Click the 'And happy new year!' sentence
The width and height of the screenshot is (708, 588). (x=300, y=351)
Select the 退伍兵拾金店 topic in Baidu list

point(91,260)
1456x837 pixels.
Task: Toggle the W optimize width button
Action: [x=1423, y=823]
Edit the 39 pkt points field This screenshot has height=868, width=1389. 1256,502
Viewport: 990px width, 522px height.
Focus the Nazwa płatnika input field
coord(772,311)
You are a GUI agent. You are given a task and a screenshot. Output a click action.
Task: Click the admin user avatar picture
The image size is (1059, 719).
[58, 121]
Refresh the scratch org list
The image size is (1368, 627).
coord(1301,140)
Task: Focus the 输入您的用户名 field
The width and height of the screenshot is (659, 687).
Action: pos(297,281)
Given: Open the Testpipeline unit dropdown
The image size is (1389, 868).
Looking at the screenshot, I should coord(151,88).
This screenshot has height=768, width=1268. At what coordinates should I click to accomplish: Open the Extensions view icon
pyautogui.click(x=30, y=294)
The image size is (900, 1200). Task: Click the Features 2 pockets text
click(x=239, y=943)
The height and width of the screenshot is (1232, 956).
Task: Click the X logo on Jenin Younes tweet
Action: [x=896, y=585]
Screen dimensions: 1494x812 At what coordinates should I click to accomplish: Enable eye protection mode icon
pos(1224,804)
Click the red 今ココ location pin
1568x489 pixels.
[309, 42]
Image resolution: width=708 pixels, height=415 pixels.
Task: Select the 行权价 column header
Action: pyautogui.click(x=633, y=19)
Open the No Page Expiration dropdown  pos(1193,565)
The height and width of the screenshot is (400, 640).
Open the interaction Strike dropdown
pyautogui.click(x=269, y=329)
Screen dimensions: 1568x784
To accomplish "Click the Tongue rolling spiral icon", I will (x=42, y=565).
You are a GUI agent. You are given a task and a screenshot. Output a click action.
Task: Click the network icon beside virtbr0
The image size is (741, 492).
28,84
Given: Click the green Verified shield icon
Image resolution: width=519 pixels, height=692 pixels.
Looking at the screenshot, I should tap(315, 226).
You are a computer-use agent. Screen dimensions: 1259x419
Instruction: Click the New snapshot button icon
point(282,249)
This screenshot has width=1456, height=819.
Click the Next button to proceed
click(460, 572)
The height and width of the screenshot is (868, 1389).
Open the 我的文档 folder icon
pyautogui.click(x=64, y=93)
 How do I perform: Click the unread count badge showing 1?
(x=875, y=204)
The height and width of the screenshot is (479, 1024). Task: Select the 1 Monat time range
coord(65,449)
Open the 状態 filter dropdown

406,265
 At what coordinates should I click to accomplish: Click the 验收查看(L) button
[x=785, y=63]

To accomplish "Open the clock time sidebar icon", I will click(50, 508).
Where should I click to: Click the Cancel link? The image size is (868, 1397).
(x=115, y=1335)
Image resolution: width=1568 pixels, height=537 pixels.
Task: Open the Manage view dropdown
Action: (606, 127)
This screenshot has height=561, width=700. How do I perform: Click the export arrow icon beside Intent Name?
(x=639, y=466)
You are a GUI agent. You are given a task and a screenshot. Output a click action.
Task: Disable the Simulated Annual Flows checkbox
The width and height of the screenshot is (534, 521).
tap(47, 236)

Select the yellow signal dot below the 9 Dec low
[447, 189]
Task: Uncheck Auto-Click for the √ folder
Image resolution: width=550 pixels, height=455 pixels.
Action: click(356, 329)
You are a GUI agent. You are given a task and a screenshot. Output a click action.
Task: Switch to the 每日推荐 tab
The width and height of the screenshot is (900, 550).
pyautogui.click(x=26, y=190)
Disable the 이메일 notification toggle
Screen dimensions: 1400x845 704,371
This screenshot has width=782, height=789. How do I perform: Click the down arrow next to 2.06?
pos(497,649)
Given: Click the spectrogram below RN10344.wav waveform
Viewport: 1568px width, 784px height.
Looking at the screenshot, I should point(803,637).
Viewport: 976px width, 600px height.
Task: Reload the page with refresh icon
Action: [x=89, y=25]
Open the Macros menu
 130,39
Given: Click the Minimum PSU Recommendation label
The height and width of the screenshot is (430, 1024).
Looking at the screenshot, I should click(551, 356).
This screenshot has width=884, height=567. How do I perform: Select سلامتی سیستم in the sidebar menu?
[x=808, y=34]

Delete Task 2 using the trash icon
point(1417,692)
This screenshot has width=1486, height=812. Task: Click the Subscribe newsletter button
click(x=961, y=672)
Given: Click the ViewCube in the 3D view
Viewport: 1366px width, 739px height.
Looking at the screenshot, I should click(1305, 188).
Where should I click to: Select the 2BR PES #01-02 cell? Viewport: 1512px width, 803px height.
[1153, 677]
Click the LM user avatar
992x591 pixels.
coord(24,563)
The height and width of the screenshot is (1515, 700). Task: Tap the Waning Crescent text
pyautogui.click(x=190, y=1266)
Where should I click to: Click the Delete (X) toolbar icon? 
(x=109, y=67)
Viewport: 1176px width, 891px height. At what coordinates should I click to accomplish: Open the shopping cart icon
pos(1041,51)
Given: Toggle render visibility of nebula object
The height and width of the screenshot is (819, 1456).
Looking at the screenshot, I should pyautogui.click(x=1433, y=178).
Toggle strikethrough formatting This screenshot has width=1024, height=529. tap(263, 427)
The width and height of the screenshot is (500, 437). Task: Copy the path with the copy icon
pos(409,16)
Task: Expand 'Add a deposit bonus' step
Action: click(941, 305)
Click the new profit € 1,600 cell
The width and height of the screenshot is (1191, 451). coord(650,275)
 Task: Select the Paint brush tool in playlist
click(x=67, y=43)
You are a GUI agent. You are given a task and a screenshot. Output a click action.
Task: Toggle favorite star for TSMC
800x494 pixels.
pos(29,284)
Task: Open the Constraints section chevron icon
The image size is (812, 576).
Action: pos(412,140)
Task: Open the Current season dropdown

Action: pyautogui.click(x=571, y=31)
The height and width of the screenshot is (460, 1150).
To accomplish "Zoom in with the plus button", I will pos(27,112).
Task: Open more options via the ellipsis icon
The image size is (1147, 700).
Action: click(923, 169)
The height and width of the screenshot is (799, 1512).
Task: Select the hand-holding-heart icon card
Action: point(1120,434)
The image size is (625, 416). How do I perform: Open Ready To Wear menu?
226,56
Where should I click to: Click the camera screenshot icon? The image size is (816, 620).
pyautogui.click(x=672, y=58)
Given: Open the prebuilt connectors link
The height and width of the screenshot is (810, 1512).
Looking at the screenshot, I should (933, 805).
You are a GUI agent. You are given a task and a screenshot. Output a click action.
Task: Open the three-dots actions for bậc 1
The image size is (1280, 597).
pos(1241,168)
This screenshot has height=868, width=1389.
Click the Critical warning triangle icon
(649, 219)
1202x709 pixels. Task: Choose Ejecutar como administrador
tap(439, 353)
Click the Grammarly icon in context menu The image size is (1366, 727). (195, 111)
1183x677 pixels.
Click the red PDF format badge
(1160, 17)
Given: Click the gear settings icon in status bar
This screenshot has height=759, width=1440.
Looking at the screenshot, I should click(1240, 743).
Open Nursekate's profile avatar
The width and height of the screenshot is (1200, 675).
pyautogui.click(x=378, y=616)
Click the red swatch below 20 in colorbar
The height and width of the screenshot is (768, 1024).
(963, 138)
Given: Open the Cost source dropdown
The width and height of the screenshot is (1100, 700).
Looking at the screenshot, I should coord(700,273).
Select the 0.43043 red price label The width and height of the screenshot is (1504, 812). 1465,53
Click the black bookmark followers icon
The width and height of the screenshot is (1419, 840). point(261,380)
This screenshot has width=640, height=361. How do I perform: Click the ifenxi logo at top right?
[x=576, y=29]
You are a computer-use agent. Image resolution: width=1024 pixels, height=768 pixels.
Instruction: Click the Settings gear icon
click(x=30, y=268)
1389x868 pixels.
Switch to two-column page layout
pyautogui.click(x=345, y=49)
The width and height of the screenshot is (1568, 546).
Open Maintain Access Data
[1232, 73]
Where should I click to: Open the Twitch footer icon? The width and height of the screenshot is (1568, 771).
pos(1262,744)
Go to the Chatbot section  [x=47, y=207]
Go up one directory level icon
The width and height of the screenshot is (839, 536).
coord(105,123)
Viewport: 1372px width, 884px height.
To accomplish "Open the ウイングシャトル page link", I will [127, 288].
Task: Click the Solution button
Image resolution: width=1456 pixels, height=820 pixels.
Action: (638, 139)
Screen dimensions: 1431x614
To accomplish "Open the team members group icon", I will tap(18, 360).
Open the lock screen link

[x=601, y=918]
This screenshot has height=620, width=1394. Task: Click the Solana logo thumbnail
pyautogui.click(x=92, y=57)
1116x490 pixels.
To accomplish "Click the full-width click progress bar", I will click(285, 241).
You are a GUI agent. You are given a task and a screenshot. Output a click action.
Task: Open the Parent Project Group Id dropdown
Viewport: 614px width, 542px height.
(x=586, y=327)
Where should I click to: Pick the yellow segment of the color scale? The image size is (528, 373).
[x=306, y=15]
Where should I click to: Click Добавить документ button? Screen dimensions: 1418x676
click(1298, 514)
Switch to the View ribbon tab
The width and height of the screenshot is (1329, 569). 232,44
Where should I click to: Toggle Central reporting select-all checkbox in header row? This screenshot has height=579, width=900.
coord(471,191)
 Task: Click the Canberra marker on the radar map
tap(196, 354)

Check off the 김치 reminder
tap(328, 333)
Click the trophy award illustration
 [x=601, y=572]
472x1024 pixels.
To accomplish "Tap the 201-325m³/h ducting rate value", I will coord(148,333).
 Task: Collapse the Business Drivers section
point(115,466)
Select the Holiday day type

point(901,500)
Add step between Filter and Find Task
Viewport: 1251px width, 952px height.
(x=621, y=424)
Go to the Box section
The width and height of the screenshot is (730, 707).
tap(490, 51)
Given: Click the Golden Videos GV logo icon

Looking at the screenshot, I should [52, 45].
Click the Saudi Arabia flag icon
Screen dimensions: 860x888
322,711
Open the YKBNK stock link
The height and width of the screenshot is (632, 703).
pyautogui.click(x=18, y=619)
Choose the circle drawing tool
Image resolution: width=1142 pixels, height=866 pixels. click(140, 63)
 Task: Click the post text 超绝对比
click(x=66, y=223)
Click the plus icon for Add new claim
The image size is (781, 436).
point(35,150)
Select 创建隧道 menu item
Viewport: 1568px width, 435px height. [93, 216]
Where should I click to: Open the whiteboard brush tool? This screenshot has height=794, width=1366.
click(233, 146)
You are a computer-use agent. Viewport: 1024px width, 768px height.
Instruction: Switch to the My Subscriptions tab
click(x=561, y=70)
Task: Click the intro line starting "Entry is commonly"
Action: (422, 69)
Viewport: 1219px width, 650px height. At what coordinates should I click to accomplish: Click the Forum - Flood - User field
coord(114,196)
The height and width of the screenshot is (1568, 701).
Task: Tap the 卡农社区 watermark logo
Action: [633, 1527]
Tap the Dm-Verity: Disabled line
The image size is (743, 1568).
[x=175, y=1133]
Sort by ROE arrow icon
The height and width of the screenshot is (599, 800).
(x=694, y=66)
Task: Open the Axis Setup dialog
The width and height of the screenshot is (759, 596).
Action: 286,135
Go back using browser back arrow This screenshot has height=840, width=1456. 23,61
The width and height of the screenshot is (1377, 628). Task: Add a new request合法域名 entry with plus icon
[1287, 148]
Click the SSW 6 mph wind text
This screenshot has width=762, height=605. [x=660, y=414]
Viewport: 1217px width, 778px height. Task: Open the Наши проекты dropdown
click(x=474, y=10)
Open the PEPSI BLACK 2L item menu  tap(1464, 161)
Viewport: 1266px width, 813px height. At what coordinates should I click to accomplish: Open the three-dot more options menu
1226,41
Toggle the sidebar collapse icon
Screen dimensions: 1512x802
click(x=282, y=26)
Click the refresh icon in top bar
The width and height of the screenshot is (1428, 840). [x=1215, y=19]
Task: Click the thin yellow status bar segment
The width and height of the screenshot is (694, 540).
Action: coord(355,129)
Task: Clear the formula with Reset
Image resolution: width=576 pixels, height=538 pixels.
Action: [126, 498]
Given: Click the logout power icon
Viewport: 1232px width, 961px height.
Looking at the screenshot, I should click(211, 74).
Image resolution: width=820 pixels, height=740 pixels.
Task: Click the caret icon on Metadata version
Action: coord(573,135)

== Problem to work on ==
Select every line of the listing above that contains the string "yellow", matching case exactly.

== Exercise answer ==
Select the yellow signal dot below the 9 Dec low
Where should I click to: Pick the yellow segment of the color scale? The image size is (528, 373).
Task: Click the thin yellow status bar segment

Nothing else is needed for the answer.